Auf der nördlichen Hälfte der Insel gibt es eine ganze Reihe von Gruben. Die größten sind Sjögrube, Karlsgrube, Vikgrube, Storgrube sowie die auf der nordwestlichen Landspitze gelegene Storstensgrube.
Weitere in den Berichten erwähnte Gruben sind Smörhålet, Smörgrube, Stensgrube, Skölgrube, Bränningsgrube, Rostgrube, Uddgrube und Smedgrube.
Die letzte dieser Gruben wurde in den 1870er Jahren stillgelegt.
Auf der östlichen Seite der Insel nach Norden hin, nur etwa zehn Meter vom See entfernt, befindet sich eine beeindruckende Ansammlung von Gruben. Auf einer Strecke von 180 Metern liegen die Gruben dicht nebeneinander.

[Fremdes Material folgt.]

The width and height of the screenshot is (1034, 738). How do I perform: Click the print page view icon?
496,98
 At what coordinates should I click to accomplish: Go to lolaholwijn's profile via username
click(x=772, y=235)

Im nordöstlichen Teil der Insel befindet sich eine sehr schöne Landschaft mit altem, unberührtem Wald.
Oben auf der Insel gibt es Überreste eines Wohnhauses mit zugehörigem Erdkeller und ehemaligem Ackerland. Vom Haus selbst ist nicht mehr viel übrig, aber der Erdkeller ist fast vollständig erhalten und wird vermutlich noch hundert Jahre bestehen.